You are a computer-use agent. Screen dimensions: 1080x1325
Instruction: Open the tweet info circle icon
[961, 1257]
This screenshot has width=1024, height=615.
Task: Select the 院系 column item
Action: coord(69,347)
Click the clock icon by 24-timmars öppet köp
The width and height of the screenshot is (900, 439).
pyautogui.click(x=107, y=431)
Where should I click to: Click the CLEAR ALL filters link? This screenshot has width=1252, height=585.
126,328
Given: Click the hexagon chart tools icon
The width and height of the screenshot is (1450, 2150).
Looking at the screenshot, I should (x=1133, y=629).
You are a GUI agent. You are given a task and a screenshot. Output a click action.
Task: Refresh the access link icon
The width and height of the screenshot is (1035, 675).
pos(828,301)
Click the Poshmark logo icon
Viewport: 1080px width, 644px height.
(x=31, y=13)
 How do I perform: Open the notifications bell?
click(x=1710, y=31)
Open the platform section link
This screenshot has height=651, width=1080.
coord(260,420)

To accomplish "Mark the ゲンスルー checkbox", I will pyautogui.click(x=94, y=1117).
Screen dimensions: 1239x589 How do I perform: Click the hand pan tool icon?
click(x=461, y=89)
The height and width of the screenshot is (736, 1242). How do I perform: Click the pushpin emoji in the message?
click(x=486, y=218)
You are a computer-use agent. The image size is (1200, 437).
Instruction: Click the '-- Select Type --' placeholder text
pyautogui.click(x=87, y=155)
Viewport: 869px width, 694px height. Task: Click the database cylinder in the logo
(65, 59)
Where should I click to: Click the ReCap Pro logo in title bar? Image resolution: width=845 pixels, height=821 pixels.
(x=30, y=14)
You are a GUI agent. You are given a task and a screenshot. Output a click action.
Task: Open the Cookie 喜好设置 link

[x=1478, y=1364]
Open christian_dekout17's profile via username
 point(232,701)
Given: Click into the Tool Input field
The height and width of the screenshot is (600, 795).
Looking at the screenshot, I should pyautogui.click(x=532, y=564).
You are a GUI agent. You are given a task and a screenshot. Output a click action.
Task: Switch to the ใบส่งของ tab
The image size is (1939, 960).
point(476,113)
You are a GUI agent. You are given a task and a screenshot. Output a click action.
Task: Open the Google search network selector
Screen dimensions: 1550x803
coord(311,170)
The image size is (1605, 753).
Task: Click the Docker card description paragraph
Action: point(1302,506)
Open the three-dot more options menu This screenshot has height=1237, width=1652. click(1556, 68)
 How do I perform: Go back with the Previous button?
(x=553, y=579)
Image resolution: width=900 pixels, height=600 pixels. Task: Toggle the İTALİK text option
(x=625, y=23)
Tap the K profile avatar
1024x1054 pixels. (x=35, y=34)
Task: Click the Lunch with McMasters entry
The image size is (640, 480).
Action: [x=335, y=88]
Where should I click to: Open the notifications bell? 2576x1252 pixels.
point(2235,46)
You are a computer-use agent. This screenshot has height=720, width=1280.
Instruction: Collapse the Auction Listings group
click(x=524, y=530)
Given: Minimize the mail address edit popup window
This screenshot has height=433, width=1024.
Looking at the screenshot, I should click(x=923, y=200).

Exercise
Would you return all of the material exactly as written?

Answer space
You are a computer-use agent. Screen dimensions: 1080x1325
Instruction: Open the tweet info circle icon
[961, 1257]
This screenshot has width=1024, height=615.
Task: Select the 院系 column item
Action: coord(69,347)
Click the clock icon by 24-timmars öppet köp
The width and height of the screenshot is (900, 439).
pyautogui.click(x=107, y=431)
Where should I click to: Click the CLEAR ALL filters link? This screenshot has width=1252, height=585.
126,328
Given: Click the hexagon chart tools icon
The width and height of the screenshot is (1450, 2150).
Looking at the screenshot, I should (x=1133, y=629).
You are a GUI agent. You are given a task and a screenshot. Output a click action.
Task: Refresh the access link icon
The width and height of the screenshot is (1035, 675).
pos(828,301)
Click the Poshmark logo icon
Viewport: 1080px width, 644px height.
(x=31, y=13)
 How do I perform: Open the notifications bell?
click(x=1710, y=31)
Open the platform section link
This screenshot has height=651, width=1080.
coord(260,420)

To accomplish "Mark the ゲンスルー checkbox", I will pyautogui.click(x=94, y=1117).
Screen dimensions: 1239x589 How do I perform: Click the hand pan tool icon?
click(x=461, y=89)
The height and width of the screenshot is (736, 1242). How do I perform: Click the pushpin emoji in the message?
click(x=486, y=218)
You are a computer-use agent. The image size is (1200, 437).
Instruction: Click the '-- Select Type --' placeholder text
pyautogui.click(x=87, y=155)
Viewport: 869px width, 694px height. Task: Click the database cylinder in the logo
(65, 59)
Where should I click to: Click the ReCap Pro logo in title bar? Image resolution: width=845 pixels, height=821 pixels.
(x=30, y=14)
You are a GUI agent. You are given a task and a screenshot. Output a click action.
Task: Open the Cookie 喜好设置 link

[x=1478, y=1364]
Open christian_dekout17's profile via username
 point(232,701)
Given: Click into the Tool Input field
The height and width of the screenshot is (600, 795).
Looking at the screenshot, I should pyautogui.click(x=532, y=564).
You are a GUI agent. You are given a task and a screenshot. Output a click action.
Task: Switch to the ใบส่งของ tab
The image size is (1939, 960).
point(476,113)
You are a GUI agent. You are given a task and a screenshot. Output a click action.
Task: Open the Google search network selector
Screen dimensions: 1550x803
coord(311,170)
The image size is (1605, 753).
Task: Click the Docker card description paragraph
Action: point(1302,506)
Open the three-dot more options menu This screenshot has height=1237, width=1652. click(1556, 68)
 How do I perform: Go back with the Previous button?
(x=553, y=579)
Image resolution: width=900 pixels, height=600 pixels. Task: Toggle the İTALİK text option
(x=625, y=23)
Tap the K profile avatar
1024x1054 pixels. (x=35, y=34)
Task: Click the Lunch with McMasters entry
The image size is (640, 480).
Action: [x=335, y=88]
Where should I click to: Open the notifications bell? 2576x1252 pixels.
point(2235,46)
You are a computer-use agent. This screenshot has height=720, width=1280.
Instruction: Collapse the Auction Listings group
click(x=524, y=530)
Given: Minimize the mail address edit popup window
This screenshot has height=433, width=1024.
Looking at the screenshot, I should click(x=923, y=200).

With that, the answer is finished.